**What you are asked to do:**
Your answer must be an exact transcription of every record.

[Stored records]
Content starts

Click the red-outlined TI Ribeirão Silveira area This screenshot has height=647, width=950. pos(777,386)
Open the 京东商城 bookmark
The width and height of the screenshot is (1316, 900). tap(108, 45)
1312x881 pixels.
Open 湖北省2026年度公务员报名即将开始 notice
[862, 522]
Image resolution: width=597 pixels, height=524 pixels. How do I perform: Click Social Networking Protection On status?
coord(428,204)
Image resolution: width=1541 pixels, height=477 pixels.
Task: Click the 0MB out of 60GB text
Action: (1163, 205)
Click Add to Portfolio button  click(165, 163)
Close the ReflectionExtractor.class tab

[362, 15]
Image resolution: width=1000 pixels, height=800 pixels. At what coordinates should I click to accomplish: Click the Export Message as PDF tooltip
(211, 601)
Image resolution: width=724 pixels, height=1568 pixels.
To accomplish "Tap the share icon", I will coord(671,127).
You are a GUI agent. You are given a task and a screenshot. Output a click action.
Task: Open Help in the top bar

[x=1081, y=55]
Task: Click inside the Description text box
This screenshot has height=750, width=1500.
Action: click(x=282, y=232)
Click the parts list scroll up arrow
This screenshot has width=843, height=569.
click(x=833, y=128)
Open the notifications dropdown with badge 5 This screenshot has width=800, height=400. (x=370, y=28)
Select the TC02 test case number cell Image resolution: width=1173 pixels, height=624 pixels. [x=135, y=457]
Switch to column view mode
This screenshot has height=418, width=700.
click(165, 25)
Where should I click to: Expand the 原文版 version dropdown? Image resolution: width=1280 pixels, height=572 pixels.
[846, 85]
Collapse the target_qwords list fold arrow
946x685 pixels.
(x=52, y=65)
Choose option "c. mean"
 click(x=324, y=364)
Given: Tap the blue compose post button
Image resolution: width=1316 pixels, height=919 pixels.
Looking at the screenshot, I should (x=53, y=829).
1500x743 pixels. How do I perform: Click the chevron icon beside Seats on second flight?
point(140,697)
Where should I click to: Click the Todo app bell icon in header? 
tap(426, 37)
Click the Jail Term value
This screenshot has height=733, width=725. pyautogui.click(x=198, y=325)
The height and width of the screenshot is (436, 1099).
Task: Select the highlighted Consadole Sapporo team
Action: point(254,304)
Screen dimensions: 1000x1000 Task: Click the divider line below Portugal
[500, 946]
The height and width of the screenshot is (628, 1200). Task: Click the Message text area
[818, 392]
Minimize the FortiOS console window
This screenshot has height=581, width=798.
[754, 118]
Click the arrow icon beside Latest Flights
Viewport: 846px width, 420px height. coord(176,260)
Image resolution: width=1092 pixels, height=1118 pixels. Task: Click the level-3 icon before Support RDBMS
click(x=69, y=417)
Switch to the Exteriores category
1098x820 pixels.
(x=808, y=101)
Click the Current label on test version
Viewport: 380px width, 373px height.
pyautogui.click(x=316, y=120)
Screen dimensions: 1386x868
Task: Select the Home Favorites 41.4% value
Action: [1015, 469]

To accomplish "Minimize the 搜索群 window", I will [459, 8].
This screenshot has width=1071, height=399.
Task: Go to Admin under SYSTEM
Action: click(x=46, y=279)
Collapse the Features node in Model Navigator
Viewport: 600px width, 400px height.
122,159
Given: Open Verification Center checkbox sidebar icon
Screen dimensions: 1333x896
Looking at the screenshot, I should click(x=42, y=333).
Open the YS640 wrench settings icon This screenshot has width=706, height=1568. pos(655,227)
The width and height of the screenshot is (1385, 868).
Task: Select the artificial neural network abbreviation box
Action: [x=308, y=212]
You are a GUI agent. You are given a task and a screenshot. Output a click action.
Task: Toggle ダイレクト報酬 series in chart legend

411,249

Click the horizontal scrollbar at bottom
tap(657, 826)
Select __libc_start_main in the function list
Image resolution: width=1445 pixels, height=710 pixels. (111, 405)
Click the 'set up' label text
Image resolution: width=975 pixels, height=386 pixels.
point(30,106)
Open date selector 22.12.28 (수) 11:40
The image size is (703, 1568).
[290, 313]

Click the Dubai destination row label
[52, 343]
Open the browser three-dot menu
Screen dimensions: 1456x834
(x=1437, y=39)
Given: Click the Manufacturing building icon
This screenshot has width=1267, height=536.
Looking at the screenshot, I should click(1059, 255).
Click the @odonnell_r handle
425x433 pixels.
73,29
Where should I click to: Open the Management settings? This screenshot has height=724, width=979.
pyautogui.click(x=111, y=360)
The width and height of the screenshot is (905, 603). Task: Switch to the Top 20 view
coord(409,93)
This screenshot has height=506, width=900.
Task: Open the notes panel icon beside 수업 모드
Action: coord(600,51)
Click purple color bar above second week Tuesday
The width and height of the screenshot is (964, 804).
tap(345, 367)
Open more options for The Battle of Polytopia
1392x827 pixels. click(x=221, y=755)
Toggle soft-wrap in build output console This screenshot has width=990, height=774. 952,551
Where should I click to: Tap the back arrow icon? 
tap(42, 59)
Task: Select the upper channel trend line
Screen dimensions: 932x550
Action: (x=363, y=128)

Content ends

**Problem solution:**
Click the red-outlined TI Ribeirão Silveira area This screenshot has height=647, width=950. pos(777,386)
Open the 京东商城 bookmark
The width and height of the screenshot is (1316, 900). tap(108, 45)
1312x881 pixels.
Open 湖北省2026年度公务员报名即将开始 notice
[862, 522]
Image resolution: width=597 pixels, height=524 pixels. How do I perform: Click Social Networking Protection On status?
coord(428,204)
Image resolution: width=1541 pixels, height=477 pixels.
Task: Click the 0MB out of 60GB text
Action: (1163, 205)
Click Add to Portfolio button  click(165, 163)
Close the ReflectionExtractor.class tab

[362, 15]
Image resolution: width=1000 pixels, height=800 pixels. At what coordinates should I click to accomplish: Click the Export Message as PDF tooltip
(211, 601)
Image resolution: width=724 pixels, height=1568 pixels.
To accomplish "Tap the share icon", I will coord(671,127).
You are a GUI agent. You are given a task and a screenshot. Output a click action.
Task: Open Help in the top bar

[x=1081, y=55]
Task: Click inside the Description text box
This screenshot has height=750, width=1500.
Action: click(x=282, y=232)
Click the parts list scroll up arrow
This screenshot has width=843, height=569.
click(x=833, y=128)
Open the notifications dropdown with badge 5 This screenshot has width=800, height=400. (x=370, y=28)
Select the TC02 test case number cell Image resolution: width=1173 pixels, height=624 pixels. [x=135, y=457]
Switch to column view mode
This screenshot has height=418, width=700.
click(165, 25)
Where should I click to: Expand the 原文版 version dropdown? Image resolution: width=1280 pixels, height=572 pixels.
[846, 85]
Collapse the target_qwords list fold arrow
946x685 pixels.
(x=52, y=65)
Choose option "c. mean"
 click(x=324, y=364)
Given: Tap the blue compose post button
Image resolution: width=1316 pixels, height=919 pixels.
Looking at the screenshot, I should (x=53, y=829).
1500x743 pixels. How do I perform: Click the chevron icon beside Seats on second flight?
point(140,697)
Where should I click to: Click the Todo app bell icon in header? 
tap(426, 37)
Click the Jail Term value
This screenshot has height=733, width=725. pyautogui.click(x=198, y=325)
The height and width of the screenshot is (436, 1099).
Task: Select the highlighted Consadole Sapporo team
Action: point(254,304)
Screen dimensions: 1000x1000 Task: Click the divider line below Portugal
[500, 946]
The height and width of the screenshot is (628, 1200). Task: Click the Message text area
[818, 392]
Minimize the FortiOS console window
This screenshot has height=581, width=798.
[754, 118]
Click the arrow icon beside Latest Flights
Viewport: 846px width, 420px height. coord(176,260)
Image resolution: width=1092 pixels, height=1118 pixels. Task: Click the level-3 icon before Support RDBMS
click(x=69, y=417)
Switch to the Exteriores category
1098x820 pixels.
(x=808, y=101)
Click the Current label on test version
Viewport: 380px width, 373px height.
pyautogui.click(x=316, y=120)
Screen dimensions: 1386x868
Task: Select the Home Favorites 41.4% value
Action: [1015, 469]

To accomplish "Minimize the 搜索群 window", I will [459, 8].
This screenshot has width=1071, height=399.
Task: Go to Admin under SYSTEM
Action: click(x=46, y=279)
Collapse the Features node in Model Navigator
Viewport: 600px width, 400px height.
122,159
Given: Open Verification Center checkbox sidebar icon
Screen dimensions: 1333x896
Looking at the screenshot, I should click(x=42, y=333).
Open the YS640 wrench settings icon This screenshot has width=706, height=1568. pos(655,227)
The width and height of the screenshot is (1385, 868).
Task: Select the artificial neural network abbreviation box
Action: [x=308, y=212]
You are a GUI agent. You are given a task and a screenshot. Output a click action.
Task: Toggle ダイレクト報酬 series in chart legend

411,249

Click the horizontal scrollbar at bottom
tap(657, 826)
Select __libc_start_main in the function list
Image resolution: width=1445 pixels, height=710 pixels. (111, 405)
Click the 'set up' label text
Image resolution: width=975 pixels, height=386 pixels.
point(30,106)
Open date selector 22.12.28 (수) 11:40
The image size is (703, 1568).
[290, 313]

Click the Dubai destination row label
[52, 343]
Open the browser three-dot menu
Screen dimensions: 1456x834
(x=1437, y=39)
Given: Click the Manufacturing building icon
This screenshot has width=1267, height=536.
Looking at the screenshot, I should click(1059, 255).
Click the @odonnell_r handle
425x433 pixels.
73,29
Where should I click to: Open the Management settings? This screenshot has height=724, width=979.
pyautogui.click(x=111, y=360)
The width and height of the screenshot is (905, 603). Task: Switch to the Top 20 view
coord(409,93)
This screenshot has height=506, width=900.
Task: Open the notes panel icon beside 수업 모드
Action: coord(600,51)
Click purple color bar above second week Tuesday
The width and height of the screenshot is (964, 804).
tap(345, 367)
Open more options for The Battle of Polytopia
1392x827 pixels. click(x=221, y=755)
Toggle soft-wrap in build output console This screenshot has width=990, height=774. 952,551
Where should I click to: Tap the back arrow icon? 
tap(42, 59)
Task: Select the upper channel trend line
Screen dimensions: 932x550
Action: (x=363, y=128)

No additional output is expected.